-- The task --
The answer must be an exact copy of the listing below.

-- Exercise materials --
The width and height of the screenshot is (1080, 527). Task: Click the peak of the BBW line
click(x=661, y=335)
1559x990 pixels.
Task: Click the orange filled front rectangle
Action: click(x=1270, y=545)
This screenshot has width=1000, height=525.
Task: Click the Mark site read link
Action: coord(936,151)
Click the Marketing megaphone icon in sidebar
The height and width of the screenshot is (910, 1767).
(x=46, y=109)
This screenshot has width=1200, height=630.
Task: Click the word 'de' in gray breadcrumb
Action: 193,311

-- Task solution --
The width and height of the screenshot is (1080, 527). Task: Click the peak of the BBW line
click(x=661, y=335)
1559x990 pixels.
Task: Click the orange filled front rectangle
Action: click(x=1270, y=545)
This screenshot has width=1000, height=525.
Task: Click the Mark site read link
Action: coord(936,151)
Click the Marketing megaphone icon in sidebar
The height and width of the screenshot is (910, 1767).
(x=46, y=109)
This screenshot has width=1200, height=630.
Task: Click the word 'de' in gray breadcrumb
Action: 193,311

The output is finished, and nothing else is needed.